What you should do => Pick out every line of the records below that contains the string "This", and treat uppercase and lowercase as distinct.

[Entries for finding text and elements]
>> start

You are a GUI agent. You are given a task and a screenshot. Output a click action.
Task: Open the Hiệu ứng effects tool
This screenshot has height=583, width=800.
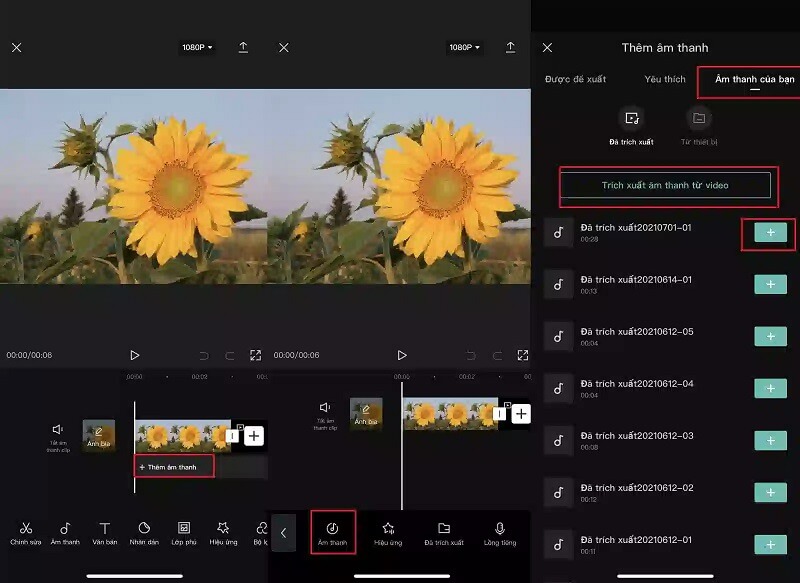pos(221,527)
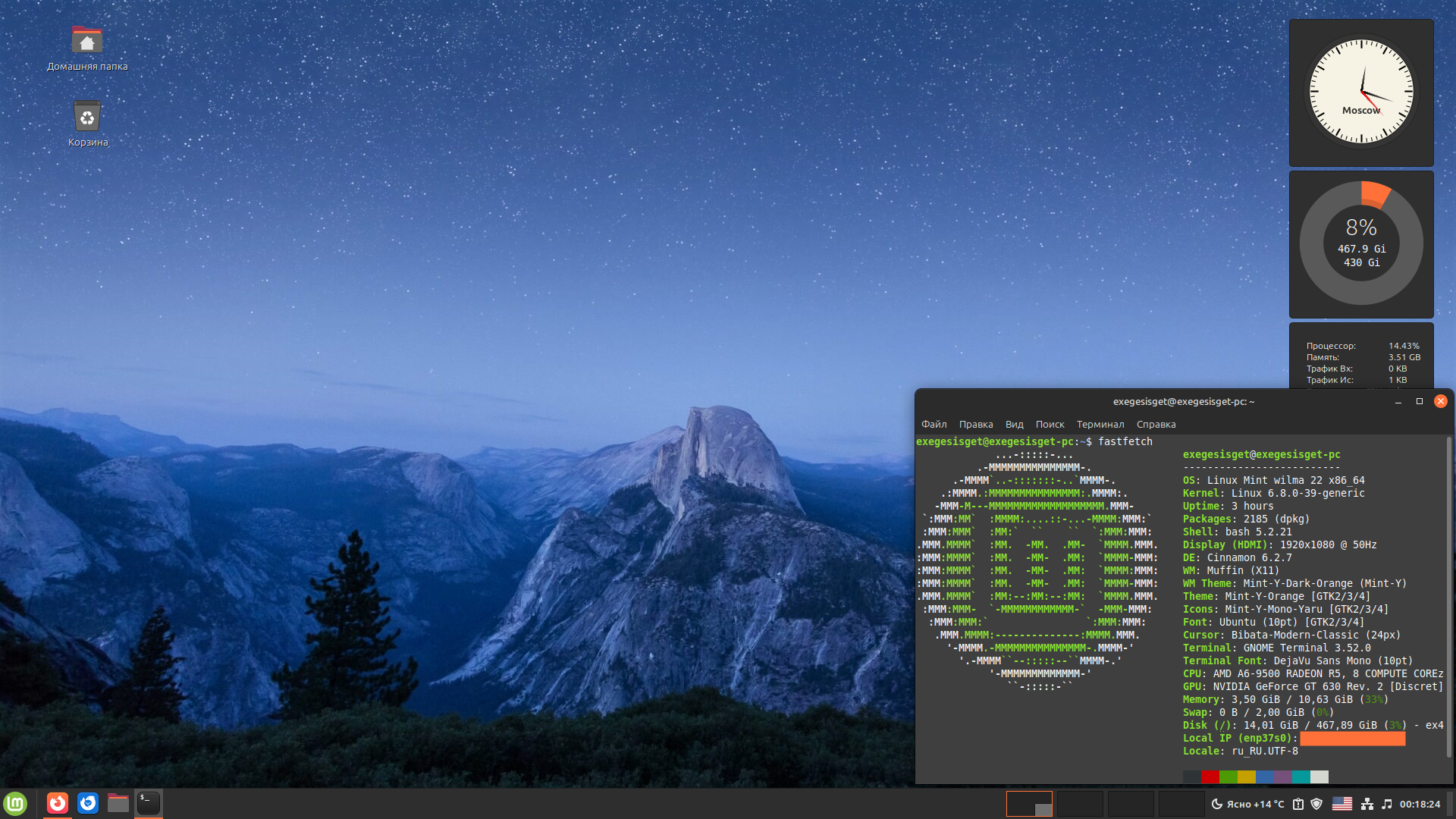Open the Справка menu
Viewport: 1456px width, 819px height.
(1156, 425)
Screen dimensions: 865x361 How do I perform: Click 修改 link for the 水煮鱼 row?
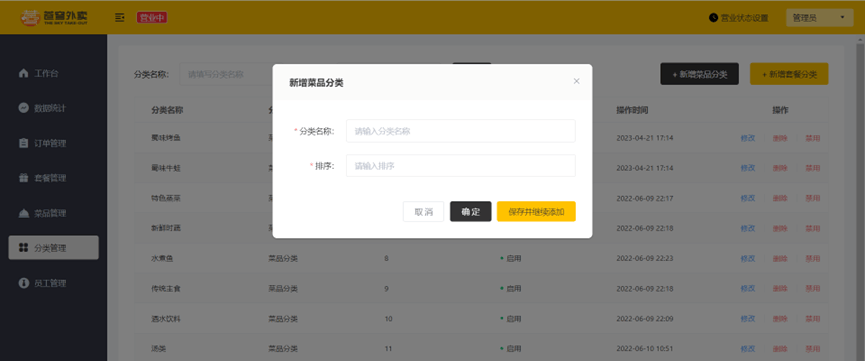pyautogui.click(x=747, y=258)
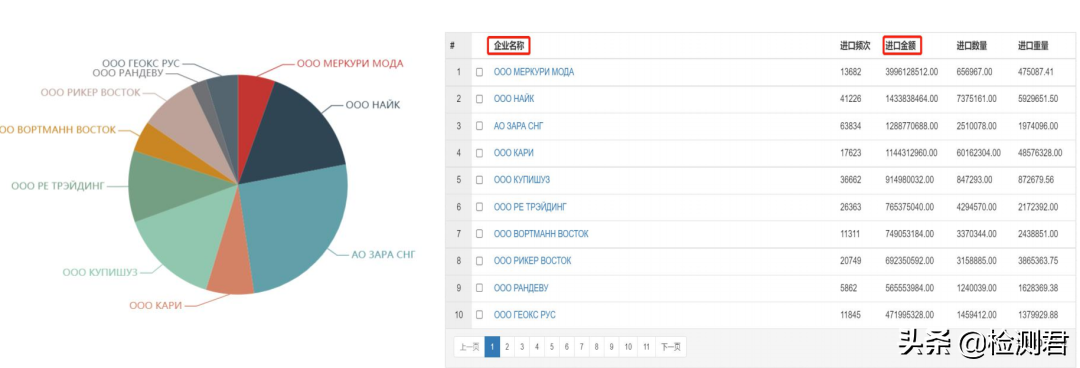Click the 进口频次 column header
This screenshot has width=1080, height=368.
[x=855, y=46]
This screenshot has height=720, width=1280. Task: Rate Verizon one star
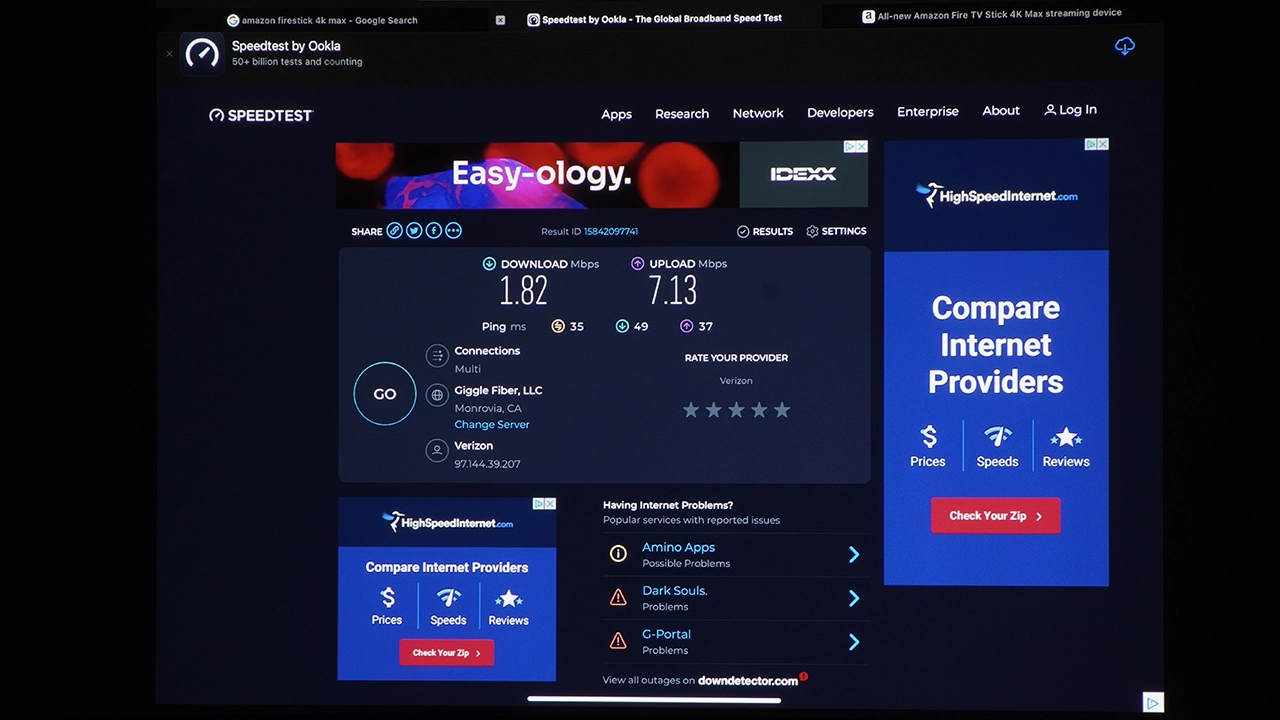tap(691, 410)
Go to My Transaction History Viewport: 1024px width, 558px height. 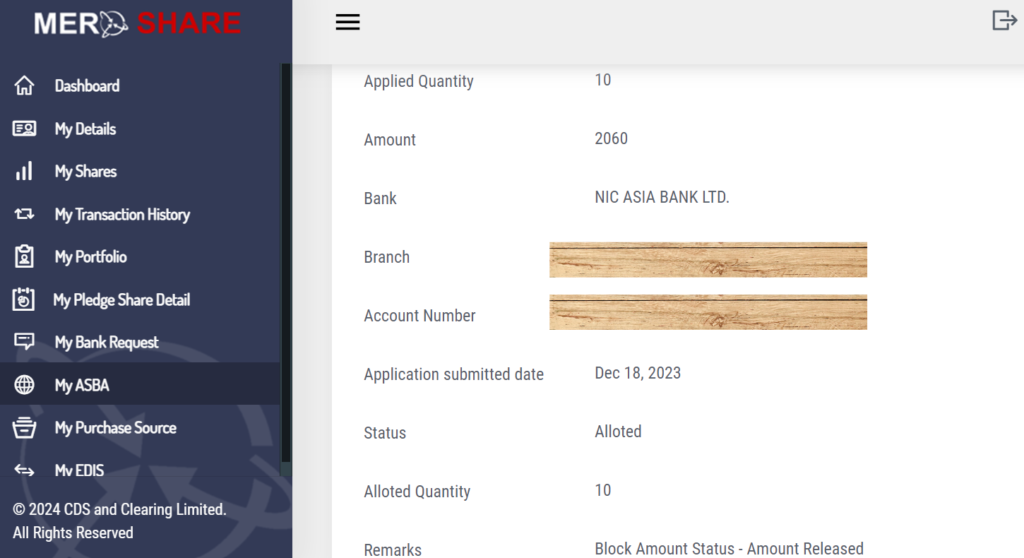(122, 214)
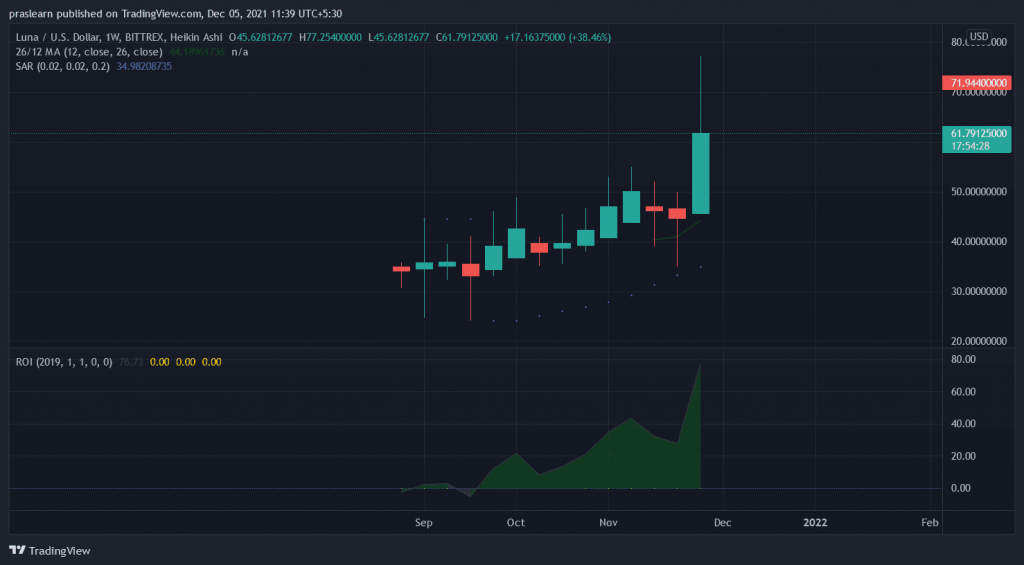Image resolution: width=1024 pixels, height=565 pixels.
Task: Click the ROI indicator legend label
Action: tap(62, 361)
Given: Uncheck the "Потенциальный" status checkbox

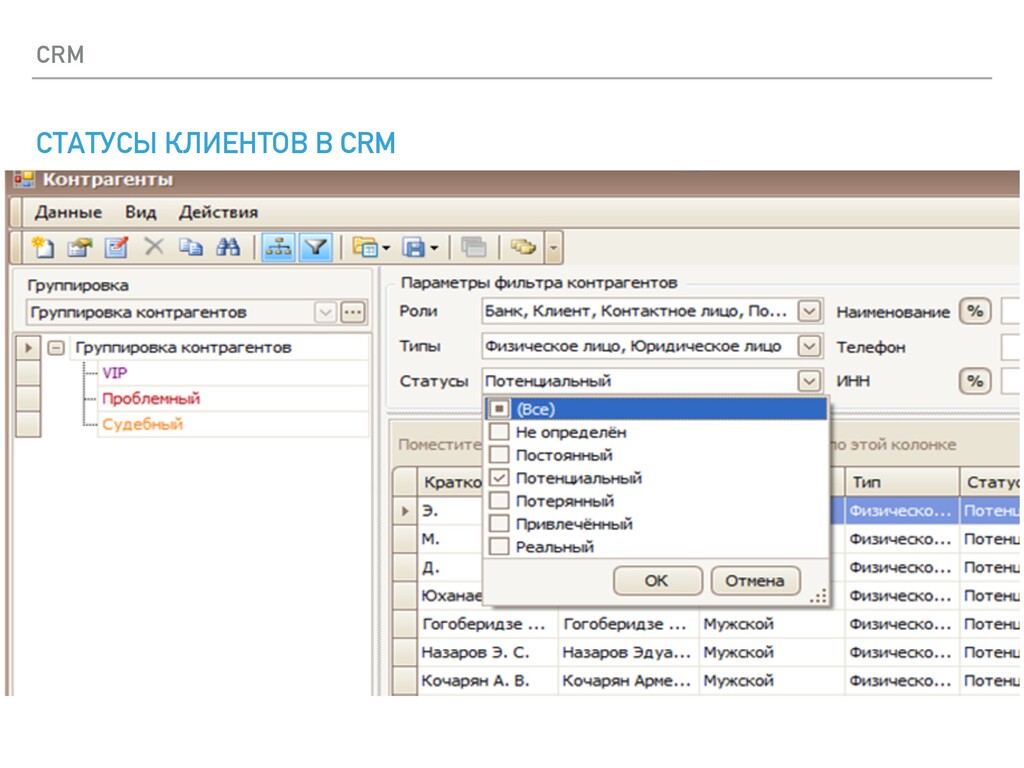Looking at the screenshot, I should pyautogui.click(x=498, y=478).
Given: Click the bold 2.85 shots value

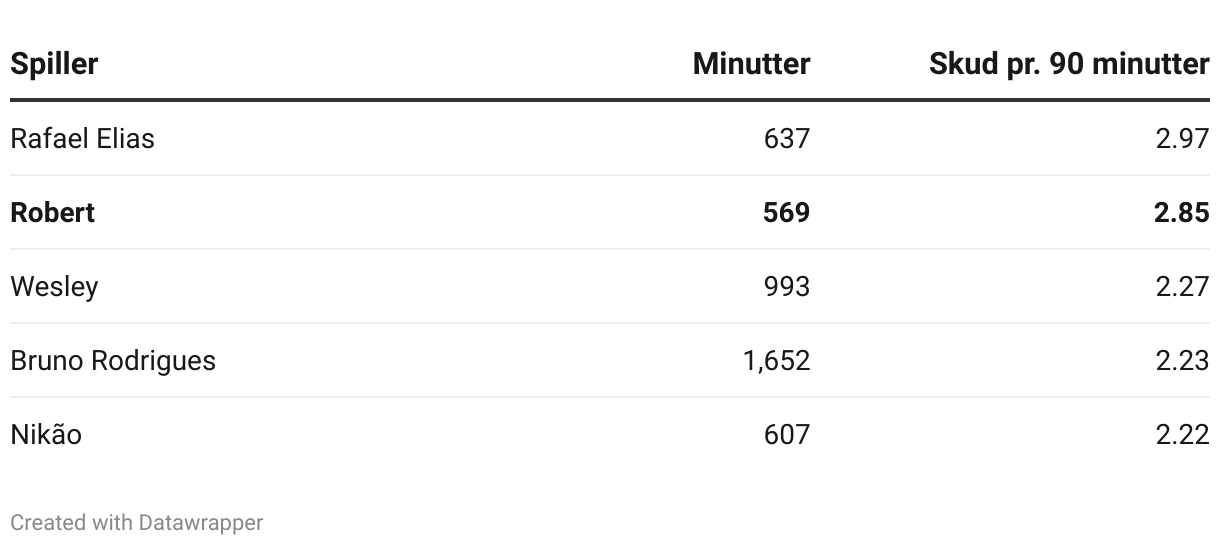Looking at the screenshot, I should tap(1182, 212).
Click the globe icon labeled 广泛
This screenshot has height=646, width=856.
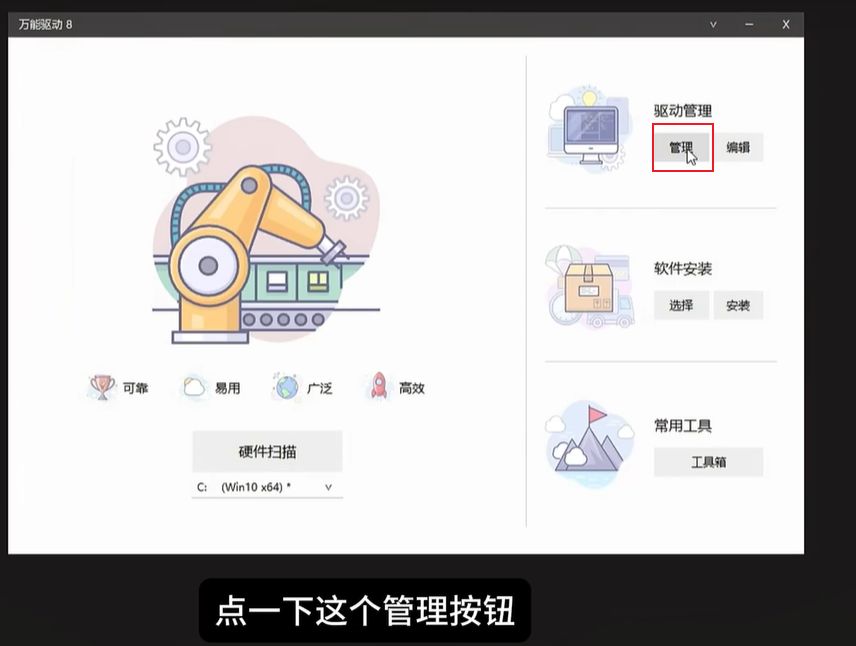(286, 388)
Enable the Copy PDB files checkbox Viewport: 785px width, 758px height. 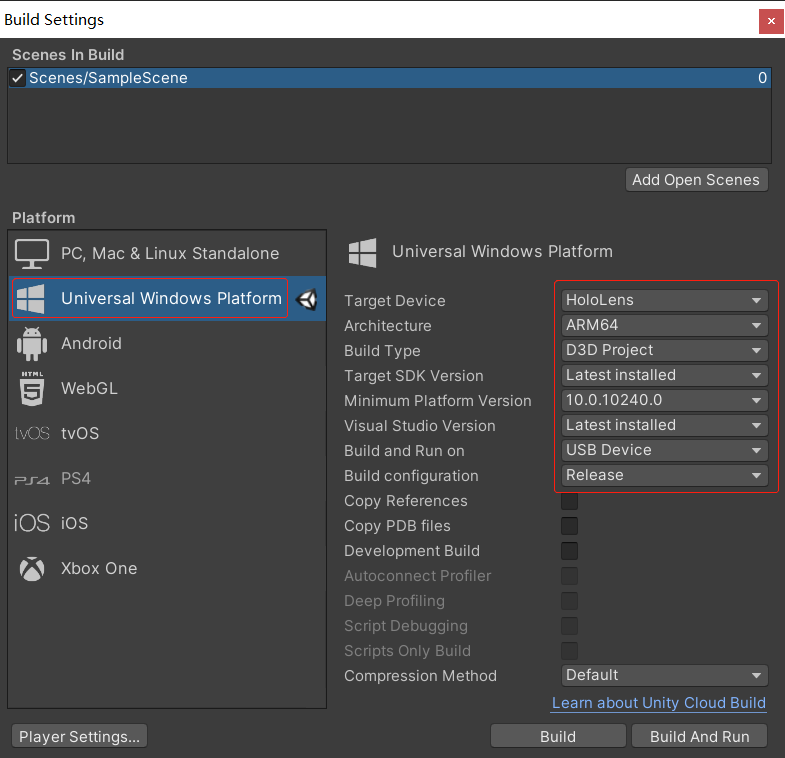(569, 526)
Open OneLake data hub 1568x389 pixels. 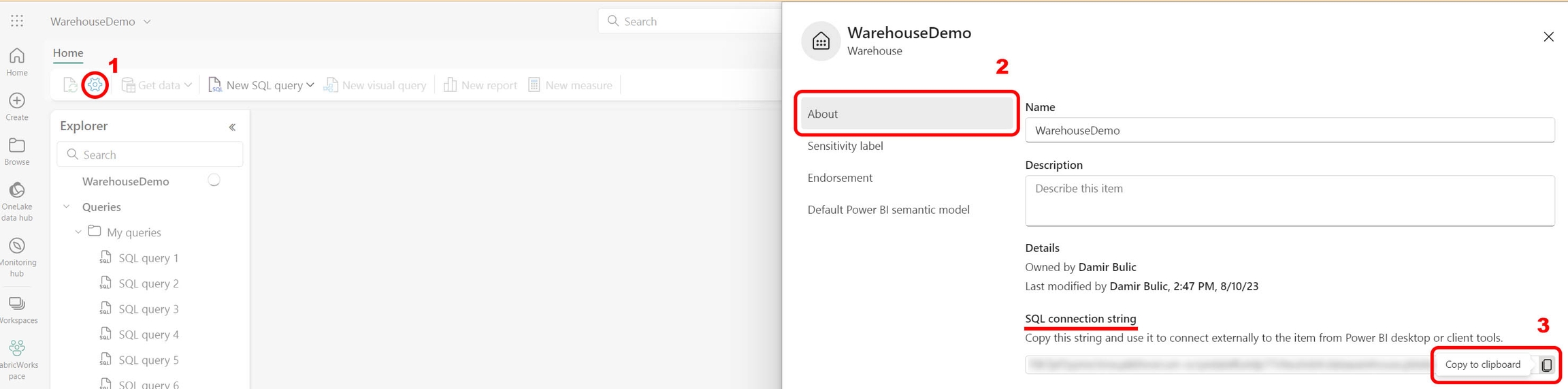pyautogui.click(x=17, y=201)
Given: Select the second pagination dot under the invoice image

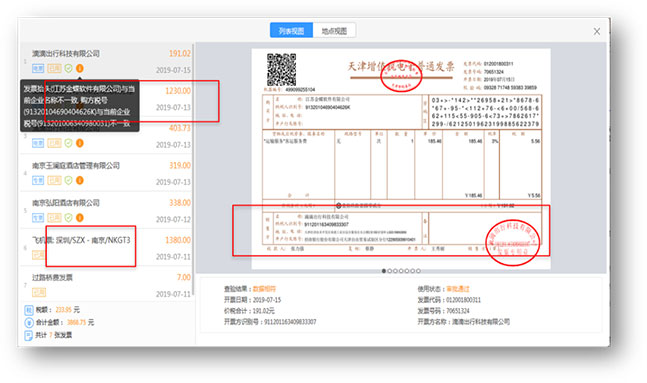Looking at the screenshot, I should click(390, 271).
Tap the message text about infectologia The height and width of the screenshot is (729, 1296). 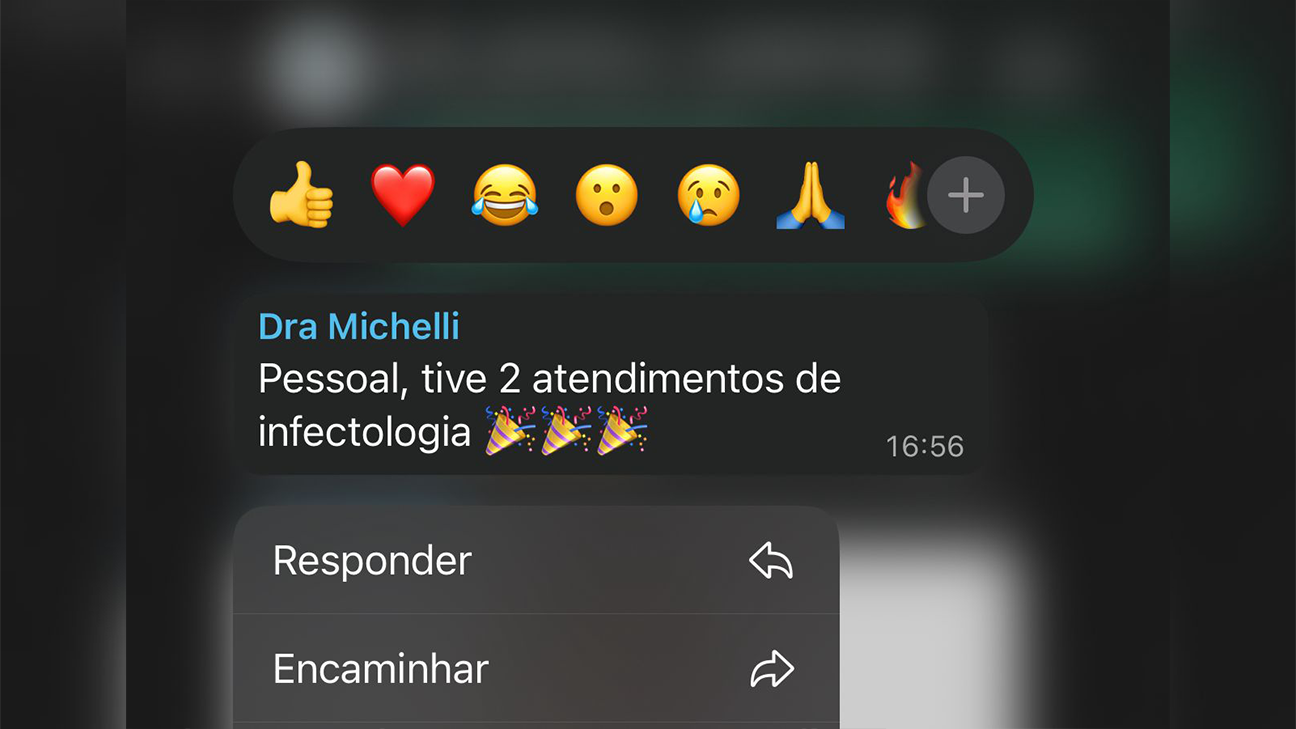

>> end

Reply =>
This screenshot has height=583, width=800.
This screenshot has width=1080, height=368.
This screenshot has height=720, width=1280. Task: Rate Verizon one star
This screenshot has height=646, width=856.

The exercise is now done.